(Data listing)
________

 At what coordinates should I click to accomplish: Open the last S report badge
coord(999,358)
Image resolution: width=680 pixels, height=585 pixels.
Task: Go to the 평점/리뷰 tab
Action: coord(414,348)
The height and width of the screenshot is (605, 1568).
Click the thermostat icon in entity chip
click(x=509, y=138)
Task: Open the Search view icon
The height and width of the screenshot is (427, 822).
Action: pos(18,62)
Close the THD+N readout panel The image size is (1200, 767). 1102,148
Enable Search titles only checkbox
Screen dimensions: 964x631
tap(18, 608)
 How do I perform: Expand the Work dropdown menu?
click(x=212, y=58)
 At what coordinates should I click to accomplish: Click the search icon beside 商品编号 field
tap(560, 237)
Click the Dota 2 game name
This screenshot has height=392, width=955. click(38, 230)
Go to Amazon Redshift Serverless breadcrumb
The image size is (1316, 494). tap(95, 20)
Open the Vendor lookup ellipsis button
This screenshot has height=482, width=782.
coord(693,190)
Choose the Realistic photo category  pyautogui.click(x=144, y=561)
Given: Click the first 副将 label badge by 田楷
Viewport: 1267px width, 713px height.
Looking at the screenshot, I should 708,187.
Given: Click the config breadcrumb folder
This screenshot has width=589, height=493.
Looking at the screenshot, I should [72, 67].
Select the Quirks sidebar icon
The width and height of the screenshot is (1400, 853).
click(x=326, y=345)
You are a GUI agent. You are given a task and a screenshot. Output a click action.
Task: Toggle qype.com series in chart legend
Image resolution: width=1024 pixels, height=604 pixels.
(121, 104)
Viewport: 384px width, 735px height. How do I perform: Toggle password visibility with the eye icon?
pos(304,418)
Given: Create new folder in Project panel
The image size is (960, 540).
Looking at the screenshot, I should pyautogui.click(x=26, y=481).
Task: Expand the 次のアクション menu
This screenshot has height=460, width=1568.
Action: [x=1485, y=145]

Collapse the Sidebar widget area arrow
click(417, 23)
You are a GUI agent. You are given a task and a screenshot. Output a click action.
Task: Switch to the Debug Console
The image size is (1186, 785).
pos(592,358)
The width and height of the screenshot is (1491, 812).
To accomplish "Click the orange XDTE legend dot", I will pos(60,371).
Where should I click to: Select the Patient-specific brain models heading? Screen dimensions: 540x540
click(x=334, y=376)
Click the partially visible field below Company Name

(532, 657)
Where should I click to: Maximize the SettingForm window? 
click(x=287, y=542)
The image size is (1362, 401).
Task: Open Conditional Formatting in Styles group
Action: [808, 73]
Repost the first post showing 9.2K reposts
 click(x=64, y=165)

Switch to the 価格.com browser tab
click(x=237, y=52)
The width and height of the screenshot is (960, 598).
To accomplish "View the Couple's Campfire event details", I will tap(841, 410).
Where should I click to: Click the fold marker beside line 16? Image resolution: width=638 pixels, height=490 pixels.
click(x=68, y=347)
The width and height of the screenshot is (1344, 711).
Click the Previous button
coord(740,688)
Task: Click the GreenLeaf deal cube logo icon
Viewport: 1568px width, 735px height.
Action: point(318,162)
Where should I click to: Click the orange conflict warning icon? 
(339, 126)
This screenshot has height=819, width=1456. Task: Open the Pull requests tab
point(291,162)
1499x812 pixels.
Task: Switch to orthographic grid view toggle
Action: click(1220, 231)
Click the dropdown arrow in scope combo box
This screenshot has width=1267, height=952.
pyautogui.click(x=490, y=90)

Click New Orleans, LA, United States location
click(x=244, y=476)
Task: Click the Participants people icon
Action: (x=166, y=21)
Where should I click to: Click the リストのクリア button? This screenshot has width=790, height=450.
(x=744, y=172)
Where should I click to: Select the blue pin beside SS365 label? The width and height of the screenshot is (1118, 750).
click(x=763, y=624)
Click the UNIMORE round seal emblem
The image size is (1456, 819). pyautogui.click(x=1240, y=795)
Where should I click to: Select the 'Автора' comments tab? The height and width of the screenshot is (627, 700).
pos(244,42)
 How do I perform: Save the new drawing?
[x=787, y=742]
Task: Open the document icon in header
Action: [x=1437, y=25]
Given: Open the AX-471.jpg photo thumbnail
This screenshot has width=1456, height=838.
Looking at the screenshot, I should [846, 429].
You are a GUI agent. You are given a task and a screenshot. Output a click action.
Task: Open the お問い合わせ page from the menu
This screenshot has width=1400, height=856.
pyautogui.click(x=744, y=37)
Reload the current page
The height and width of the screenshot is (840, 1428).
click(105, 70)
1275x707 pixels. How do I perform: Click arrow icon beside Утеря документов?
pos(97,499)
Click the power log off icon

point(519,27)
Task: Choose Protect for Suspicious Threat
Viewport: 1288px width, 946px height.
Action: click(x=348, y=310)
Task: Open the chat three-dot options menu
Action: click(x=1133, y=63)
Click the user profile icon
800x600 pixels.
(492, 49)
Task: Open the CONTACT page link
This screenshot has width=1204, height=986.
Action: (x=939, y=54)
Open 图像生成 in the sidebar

________

Rename "Previous" to "Next" in the data listing lines from the line with "The width and height of the screenshot is (960, 598)." up to and including the line with "pos(244,42)". Return only those lines, with everything else left unchanged.

The width and height of the screenshot is (960, 598).
To accomplish "View the Couple's Campfire event details", I will tap(841, 410).
Where should I click to: Click the fold marker beside line 16? Image resolution: width=638 pixels, height=490 pixels.
click(x=68, y=347)
The width and height of the screenshot is (1344, 711).
Click the Next button
coord(740,688)
Task: Click the GreenLeaf deal cube logo icon
Viewport: 1568px width, 735px height.
Action: point(318,162)
Where should I click to: Click the orange conflict warning icon? 
(339, 126)
This screenshot has height=819, width=1456. Task: Open the Pull requests tab
point(291,162)
1499x812 pixels.
Task: Switch to orthographic grid view toggle
Action: click(1220, 231)
Click the dropdown arrow in scope combo box
This screenshot has width=1267, height=952.
pyautogui.click(x=490, y=90)

Click New Orleans, LA, United States location
click(x=244, y=476)
Task: Click the Participants people icon
Action: (x=166, y=21)
Where should I click to: Click the リストのクリア button? This screenshot has width=790, height=450.
(x=744, y=172)
Where should I click to: Select the blue pin beside SS365 label? The width and height of the screenshot is (1118, 750).
click(x=763, y=624)
Click the UNIMORE round seal emblem
The image size is (1456, 819). pyautogui.click(x=1240, y=795)
Where should I click to: Select the 'Автора' comments tab? The height and width of the screenshot is (627, 700).
pos(244,42)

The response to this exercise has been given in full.